# Problem:
Sift the listing for lines that hold the string "agent" and pull them out.

Data to examine Start Marker

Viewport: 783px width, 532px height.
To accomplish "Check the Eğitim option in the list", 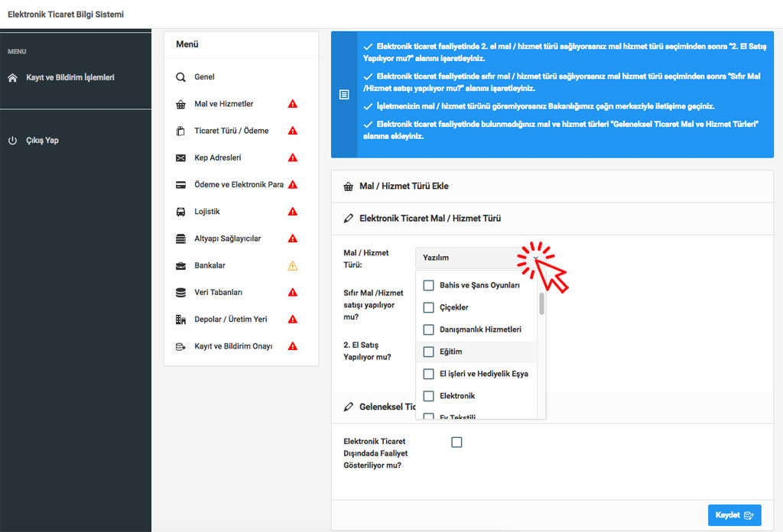I will coord(429,352).
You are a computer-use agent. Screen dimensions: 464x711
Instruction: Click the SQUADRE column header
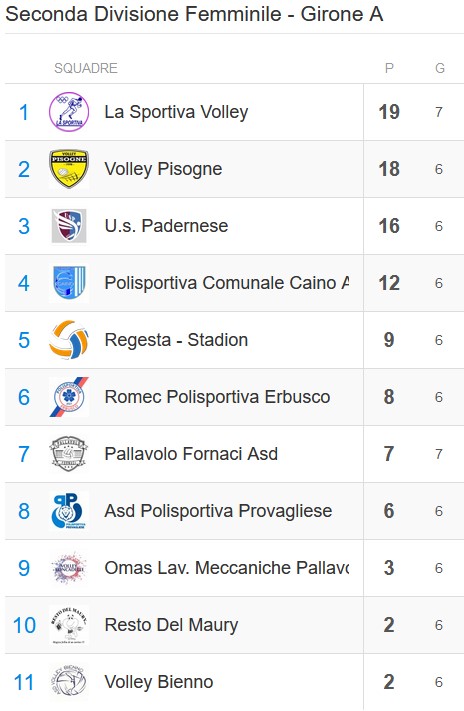click(86, 68)
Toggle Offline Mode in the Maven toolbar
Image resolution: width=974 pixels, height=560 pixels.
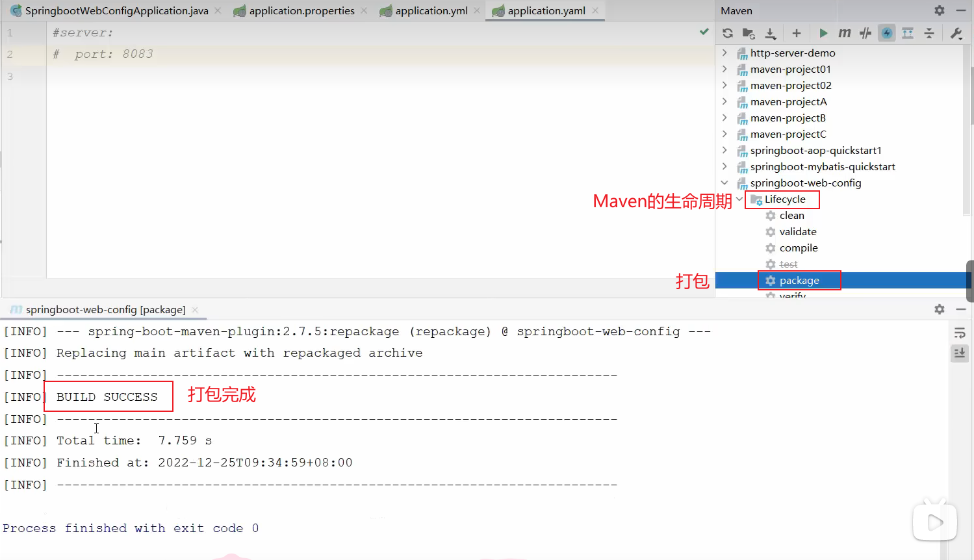coord(865,33)
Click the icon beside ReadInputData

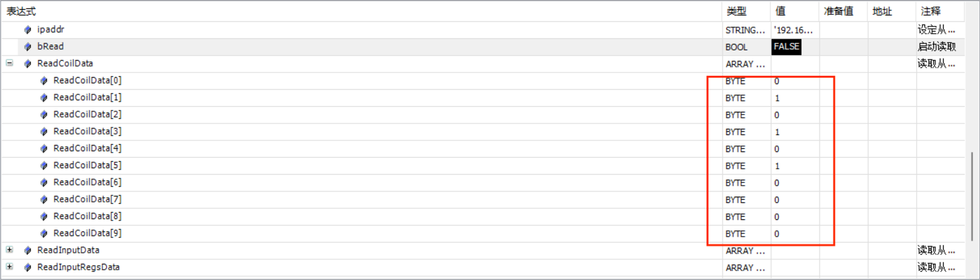[28, 250]
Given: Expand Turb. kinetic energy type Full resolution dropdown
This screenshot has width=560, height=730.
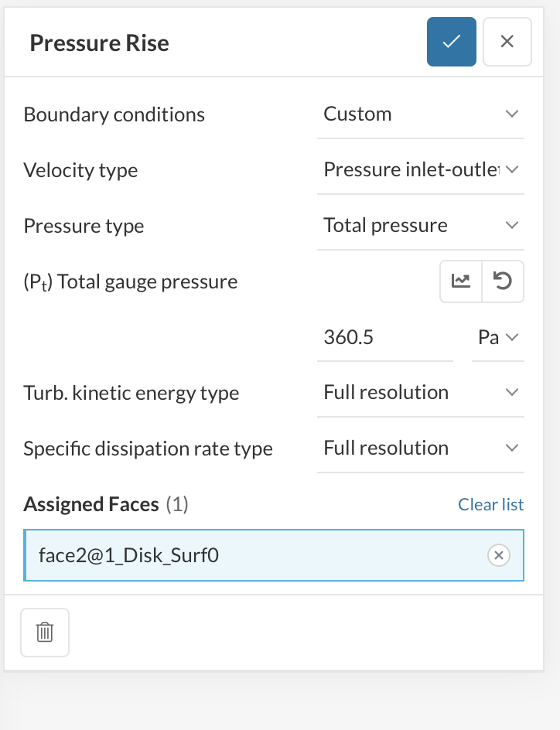Looking at the screenshot, I should pos(420,393).
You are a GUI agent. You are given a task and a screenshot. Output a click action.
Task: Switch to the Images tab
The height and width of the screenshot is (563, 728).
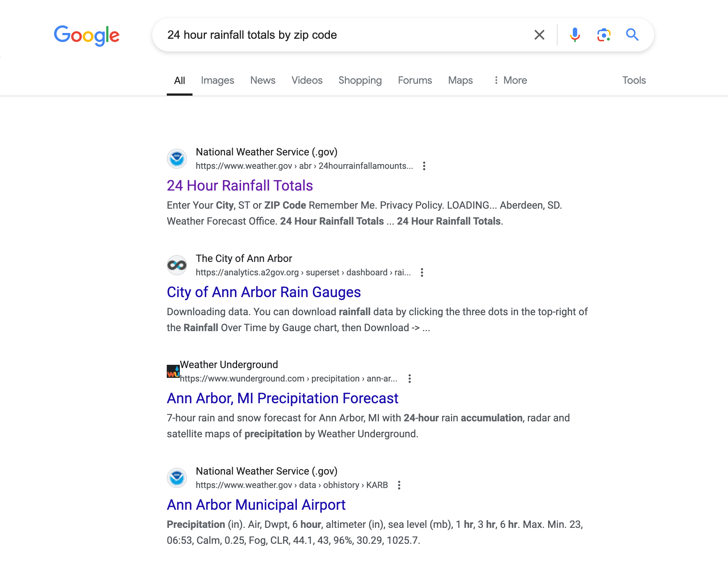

Data to examine End Marker

# Solution to this exercise:
You are a computer-use agent. Screen dimensions: 464x711
You are a GUI agent. You are given a task and a screenshot. Output a click action.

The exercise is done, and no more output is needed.